My work on Indonesian cinema has focused on cultural specificity. In contrast to Karl Heider’s 1992 book I do not attempt to define a “national culture” but see Indonesia as a multi-ethnic, society where even filmmakers working in the early 1950s, making films after the achievement of independence at the end of 1949, saw themselves as also working at a sub-national level, and set out to address the specificity of regional societies and regional cultures. In this short talk I will take two examples of films made in and about the matrilineal society of the Minangkabau in West Sumatra, Djayakusuma’s Harimau Tjampa (“The Tiger from Tjampa”, 1953) and Asrul Sani’s Para Perintis Kemerdekaan (Pioneers of Freedom, 1979), illustrating the way in which traditional cultural elements from the particular society are incorporated in the first film, and how regional history at a time of change in the society is projected in the second. Both films address the issue of how dialogue and solidarity is achieved, even within a conflicted community, via pre-national local traditions, some of which were incorporated within state ideologies by Sukarno and others.
David Hanan pioneered the Film and Television Studies program at Monash, being the sole Lecturer in the area between 1978 and 1989. Between 1990 and 1994 he was the Head of the growing FTV section, within the Department of Visual Arts, at the time of the appointment of two more lecturers. He has researched film in Indonesia since 1983, and his work has included the subtitling of some fifteen Indonesian films, initially at the request of the Indonesian National Film Council, including seven films for screening in a retrospective at MOMA in New York in the mid 1990s, and a film screened in a retrospective at Cannes in 2012.

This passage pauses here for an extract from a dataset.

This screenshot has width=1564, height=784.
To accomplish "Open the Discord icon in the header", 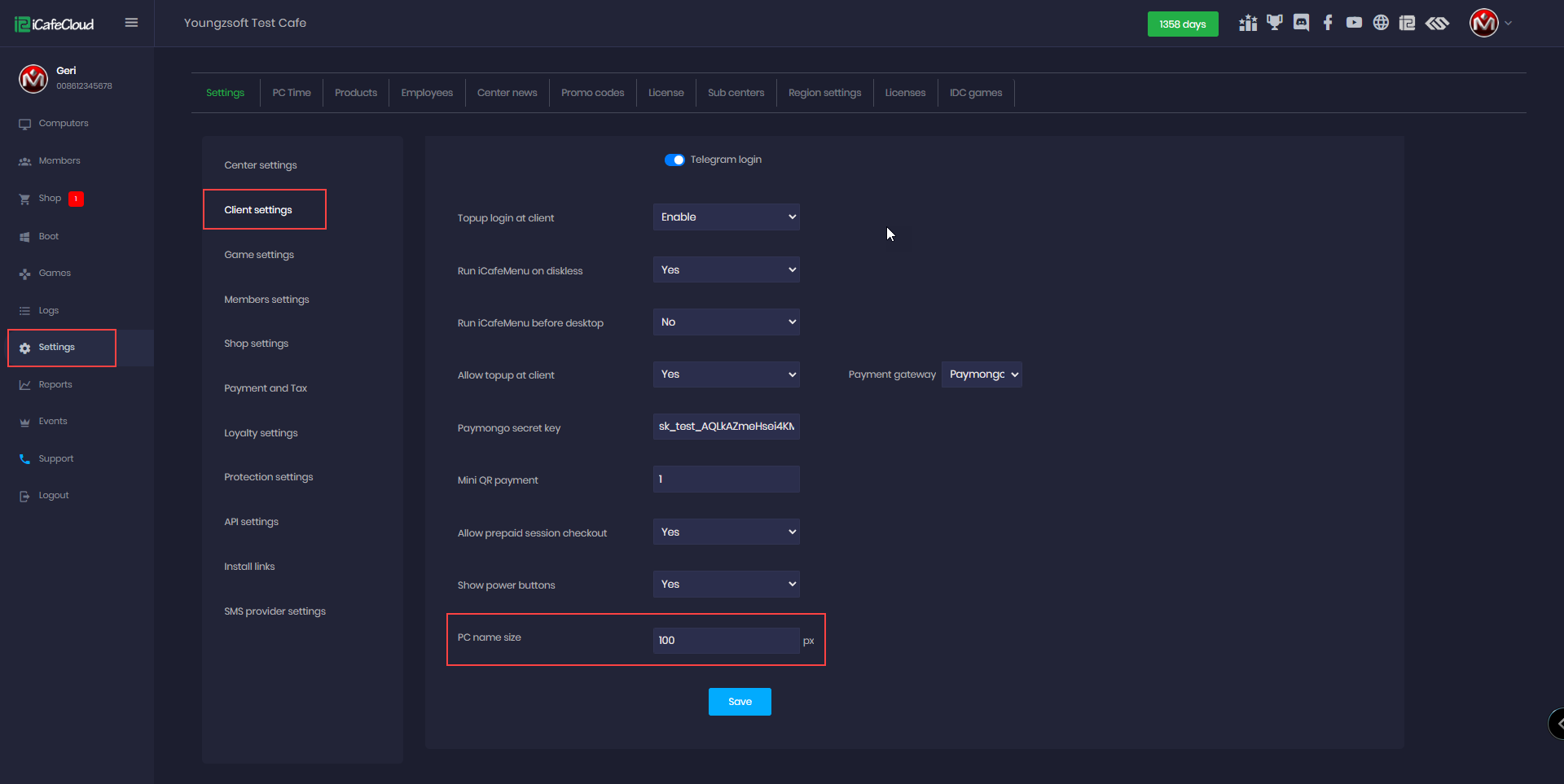I will click(x=1301, y=23).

In 1985 he became Company Secretary of the new organisation formed to renew the Melbourne International Film Festival, and also its South East Asian consultant, and from this position he was involved in numerous cultural relations projects with Indonesian filmmakers, resulting in growing industry links with Australia. In 1998 he was asked by SEAPAVAA (South East Asia Pacific Audio Visual Archive Association) to be the editor of a book in which local critics, archivists and film programmers would write about film in their own countries, and this resulted in the first book to address the history of filmmaking in the SE Asian region, Film in South East Asia: Views from the Region (Vietnam Film Institute, Hanoi, 2001). At Monash over the last decade he has introduced the first video production unit, “From Film Theory to Video Practice”, and also established a DVD distribution centre in the Monash Asia Institute, which distributes Indonesian films internationally, to schools and to universities worldwide. He has supervised 11 postgraduate research theses, a substantial number of them being PhDs by postgrads from Asian countries. His students hold or have held lecturing positions in Film Studies at the University of Colombo in Sri Lanka, Jadavpur University in Calcutta, Shanghai University, Universiti Sains Malaysia in Penang, the University of Kuala Lumpur, Universiti Teknologi Mara in KL and Griffith University in Brisbane. He is currently completing a lengthy book on cultural specificity in Indonesian cinema.